## BEGIN Working data

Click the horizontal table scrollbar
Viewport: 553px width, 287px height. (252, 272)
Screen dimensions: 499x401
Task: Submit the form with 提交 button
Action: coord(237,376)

## END Working data

=== Problem details ===
Show each line of the material above that contains the word "scrollbar". Case counts, so match capitalization precisely.

=== The output ===
Click the horizontal table scrollbar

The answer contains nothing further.